Oración de Albert Einstein, de William Ospina | Poema

    Poema en español
    Oración de Albert Einstein

    Advierto con profunda perplejidad 
    que el hermoso guijarro que abandono en el aire 
    se precipita recto hacia la tierra. 
    Tal vez para una hormiga que fuera en el guijarro 
    seria más bien la tierra lo que cae, 
    verde planeta que se precipita. 
    Para el soldado inmóvil 
    antes de halar la cuerda de su paracaídas 
    vertiginosamente asciende el mundo. 
    Y si al pasar el tren ante su cobertizo 
    el mendigo no viera los vagones 
    sino al niño que en ellos deja caer la manzana, 
    vería que la manzana toca el suelo 
    lejos del sitio donde el niño la suelta, 
    que la manzana cae oblicuamente. 

    Advierto que la firme realidad de este mundo 
    cambia de ser a ser, de conciencia a conciencia. 
    El gato observa las felinas estrellas. 
    Nunca verá el astrónomo 
    que mira el arco de la medialuna 
    el sobrehumano rostro que esa luna diadema 
    o esos pies de una virgen que la huellan. 
    Es tan sincero el mundo 
    que ni una piedra olvida tener sombra. 
    La memoria del prado 
    recuerda el rojo de las amapolas 
    y al primer soplo tibio lo despliega. 
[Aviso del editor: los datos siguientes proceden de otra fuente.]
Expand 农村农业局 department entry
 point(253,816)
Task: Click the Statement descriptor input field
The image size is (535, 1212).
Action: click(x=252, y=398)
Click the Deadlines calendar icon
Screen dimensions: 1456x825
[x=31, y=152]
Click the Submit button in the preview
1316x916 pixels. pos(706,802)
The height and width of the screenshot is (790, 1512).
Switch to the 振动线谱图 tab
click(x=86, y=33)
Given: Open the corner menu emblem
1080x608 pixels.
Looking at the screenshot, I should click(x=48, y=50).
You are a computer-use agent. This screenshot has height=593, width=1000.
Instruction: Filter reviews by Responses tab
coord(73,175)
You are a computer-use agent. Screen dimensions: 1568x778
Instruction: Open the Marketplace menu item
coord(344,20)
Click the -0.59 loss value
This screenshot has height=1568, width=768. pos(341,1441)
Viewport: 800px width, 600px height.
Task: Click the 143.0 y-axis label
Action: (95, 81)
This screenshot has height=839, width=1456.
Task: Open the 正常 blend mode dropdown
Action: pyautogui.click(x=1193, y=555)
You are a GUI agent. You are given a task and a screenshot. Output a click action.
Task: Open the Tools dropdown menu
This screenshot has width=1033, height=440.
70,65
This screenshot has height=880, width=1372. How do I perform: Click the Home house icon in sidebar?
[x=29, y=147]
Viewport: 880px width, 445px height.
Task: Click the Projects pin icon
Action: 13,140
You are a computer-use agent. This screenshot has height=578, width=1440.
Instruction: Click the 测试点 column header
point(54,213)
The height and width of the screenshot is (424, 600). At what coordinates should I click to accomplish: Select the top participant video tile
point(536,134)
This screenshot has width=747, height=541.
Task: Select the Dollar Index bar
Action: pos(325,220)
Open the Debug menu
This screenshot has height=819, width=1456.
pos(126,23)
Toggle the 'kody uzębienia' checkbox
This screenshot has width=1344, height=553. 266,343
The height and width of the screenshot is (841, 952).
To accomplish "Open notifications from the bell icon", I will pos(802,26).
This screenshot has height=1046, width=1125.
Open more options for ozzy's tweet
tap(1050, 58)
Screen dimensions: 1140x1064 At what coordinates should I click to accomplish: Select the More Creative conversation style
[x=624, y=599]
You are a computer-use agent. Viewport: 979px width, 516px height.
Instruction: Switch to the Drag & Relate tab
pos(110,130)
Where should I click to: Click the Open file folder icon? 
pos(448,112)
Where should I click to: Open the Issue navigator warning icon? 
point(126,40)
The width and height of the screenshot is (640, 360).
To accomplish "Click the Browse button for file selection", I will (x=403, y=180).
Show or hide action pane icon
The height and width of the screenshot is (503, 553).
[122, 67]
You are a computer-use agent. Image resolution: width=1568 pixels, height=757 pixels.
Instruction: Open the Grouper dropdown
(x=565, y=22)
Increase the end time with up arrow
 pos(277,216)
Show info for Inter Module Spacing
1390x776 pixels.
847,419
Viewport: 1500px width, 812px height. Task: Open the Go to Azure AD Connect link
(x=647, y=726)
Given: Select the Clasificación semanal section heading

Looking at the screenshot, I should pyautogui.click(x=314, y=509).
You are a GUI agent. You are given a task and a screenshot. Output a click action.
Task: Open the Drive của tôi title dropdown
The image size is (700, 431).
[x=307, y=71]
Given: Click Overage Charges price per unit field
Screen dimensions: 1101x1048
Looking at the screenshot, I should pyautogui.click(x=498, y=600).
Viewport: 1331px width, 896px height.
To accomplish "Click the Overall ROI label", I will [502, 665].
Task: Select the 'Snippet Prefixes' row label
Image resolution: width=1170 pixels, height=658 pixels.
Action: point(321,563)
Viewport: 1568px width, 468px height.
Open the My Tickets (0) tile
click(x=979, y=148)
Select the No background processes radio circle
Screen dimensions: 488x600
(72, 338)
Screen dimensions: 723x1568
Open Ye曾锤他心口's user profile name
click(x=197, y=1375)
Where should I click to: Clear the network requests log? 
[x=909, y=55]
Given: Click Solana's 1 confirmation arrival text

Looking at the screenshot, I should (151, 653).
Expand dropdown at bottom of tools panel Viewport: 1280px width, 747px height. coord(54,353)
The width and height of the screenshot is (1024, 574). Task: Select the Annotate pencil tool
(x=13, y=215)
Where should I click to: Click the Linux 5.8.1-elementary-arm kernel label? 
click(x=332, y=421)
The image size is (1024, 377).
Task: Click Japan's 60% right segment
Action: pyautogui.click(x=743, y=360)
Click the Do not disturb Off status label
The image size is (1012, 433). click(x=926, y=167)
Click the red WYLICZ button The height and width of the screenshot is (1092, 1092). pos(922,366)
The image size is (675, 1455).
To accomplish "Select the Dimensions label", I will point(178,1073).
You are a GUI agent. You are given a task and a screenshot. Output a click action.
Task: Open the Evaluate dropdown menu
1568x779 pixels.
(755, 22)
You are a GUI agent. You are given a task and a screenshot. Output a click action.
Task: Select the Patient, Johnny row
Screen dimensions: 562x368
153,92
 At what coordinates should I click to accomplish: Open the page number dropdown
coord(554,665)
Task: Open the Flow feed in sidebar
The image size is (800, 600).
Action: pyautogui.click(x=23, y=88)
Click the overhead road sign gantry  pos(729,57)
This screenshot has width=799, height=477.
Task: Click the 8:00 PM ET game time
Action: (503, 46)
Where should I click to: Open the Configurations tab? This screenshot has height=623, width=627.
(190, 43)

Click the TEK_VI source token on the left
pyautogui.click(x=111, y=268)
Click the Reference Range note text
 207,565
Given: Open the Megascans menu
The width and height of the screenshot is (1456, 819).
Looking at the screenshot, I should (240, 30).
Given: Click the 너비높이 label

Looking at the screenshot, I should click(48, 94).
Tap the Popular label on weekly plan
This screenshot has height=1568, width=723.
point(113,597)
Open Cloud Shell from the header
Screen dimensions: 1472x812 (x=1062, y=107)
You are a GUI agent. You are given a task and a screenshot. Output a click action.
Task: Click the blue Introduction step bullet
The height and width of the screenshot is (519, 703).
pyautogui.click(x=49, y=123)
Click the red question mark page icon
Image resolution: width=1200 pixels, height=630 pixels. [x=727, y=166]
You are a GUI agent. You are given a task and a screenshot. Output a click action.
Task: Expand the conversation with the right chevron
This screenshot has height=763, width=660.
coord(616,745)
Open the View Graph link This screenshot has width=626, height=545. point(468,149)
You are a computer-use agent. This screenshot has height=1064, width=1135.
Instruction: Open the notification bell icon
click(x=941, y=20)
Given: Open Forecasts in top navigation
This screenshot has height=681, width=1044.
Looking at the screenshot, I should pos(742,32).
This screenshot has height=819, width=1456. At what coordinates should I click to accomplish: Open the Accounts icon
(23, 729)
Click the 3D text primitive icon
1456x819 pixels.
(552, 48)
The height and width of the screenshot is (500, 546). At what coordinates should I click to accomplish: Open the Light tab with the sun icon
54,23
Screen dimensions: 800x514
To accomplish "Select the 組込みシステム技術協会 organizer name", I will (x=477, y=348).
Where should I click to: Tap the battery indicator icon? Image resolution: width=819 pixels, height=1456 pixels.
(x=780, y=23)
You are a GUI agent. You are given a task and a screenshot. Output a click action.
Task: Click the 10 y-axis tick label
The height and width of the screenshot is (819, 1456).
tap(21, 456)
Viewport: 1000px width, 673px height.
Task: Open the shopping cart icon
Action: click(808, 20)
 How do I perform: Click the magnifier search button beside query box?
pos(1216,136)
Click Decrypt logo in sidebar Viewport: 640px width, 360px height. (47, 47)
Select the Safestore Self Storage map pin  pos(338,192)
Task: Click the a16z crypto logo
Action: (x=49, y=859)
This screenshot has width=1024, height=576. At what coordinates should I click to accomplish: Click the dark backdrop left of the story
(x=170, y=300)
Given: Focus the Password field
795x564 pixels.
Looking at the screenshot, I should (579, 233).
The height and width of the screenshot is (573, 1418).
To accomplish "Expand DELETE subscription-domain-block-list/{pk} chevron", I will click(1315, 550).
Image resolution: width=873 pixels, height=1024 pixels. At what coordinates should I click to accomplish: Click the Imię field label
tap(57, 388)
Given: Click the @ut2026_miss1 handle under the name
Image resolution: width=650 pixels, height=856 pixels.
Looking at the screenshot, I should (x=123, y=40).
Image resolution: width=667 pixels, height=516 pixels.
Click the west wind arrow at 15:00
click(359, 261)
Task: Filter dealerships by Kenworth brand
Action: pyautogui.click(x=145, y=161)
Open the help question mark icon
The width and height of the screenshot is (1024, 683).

    ¿Cómo agradeceré que el agua no se incendie 
    aunque asile en su rostro sereno las hogueras? 
    ¿Cómo agradeceré que las alondras canten 
    aunque Julieta las maldiga a todas? 
    Sé que esta luz de estrellas es más vieja que el mundo. 
    Que estas constelaciones son como un plano fósil 
    de lo que fue hace siglos el firmamento. 
    Sé que la masa enorme de los cuerpos celestes 

    altera el curso de la luz de la estrella 
    y que ese punto inmóvil que brilla en las alturas 
    innumerables veces se retorció en su curso, 
    trazó letras de luz en la piel de los siglos. 
    Todo rayo de luz porta antiguas imágenes, 
    y la energía es la terrible victoria 
    de la materia sobre el tiempo. 
    Las caprichosas nubes einstenianas 
    fulminan con sus rayos einstenianos los árboles 
    y rota la ecuación del vapor leve y del líquido peso 
    dulcemente se perlan las llanuras. 
    Me gusta el mundo dócil donde atrapo mis peces 
    con el anzuelo de un interrogante, 
    y pregunto en mi alma 
    cómo agrava la música la substancia del mundo, 
    qué es lo que escapa del violín y nos hiere. 
    Se marchita la música 
    en las elipses de la sinagoga 
    y Castor envejece más que Pólux. 

    Gracias, Señor, porque no tienes rostro, 
    porque eres rosa y dédalos de azufre 
    y muerte tras la herida y tras la muerte larvas 
    y previsibles astros tras los discos de eclipses. 
    Permíteme atrever mis inútiles fórmulas, 
    líricos mecanismos, serventesios de cuarzo, 
    trinos brotando de un vértigo de átomos. 
    ¿Qué puedo hacer contra el ángel que altera? 
    ¿Contra el que cambia todo azul en cianuro, 
    toda belleza en daño? 

    Algo mayor que el mal rige estos mundos. 

    Cada mañana pido a mi silencio 
    que el corazón gobierne al pensamiento, 
    y cada noche pido perdón a las estrellas. 
    Pero después olvido 
    y sé, mientras la luna danza en el pozo, 
    que Dios será sutil, pero no es malicioso.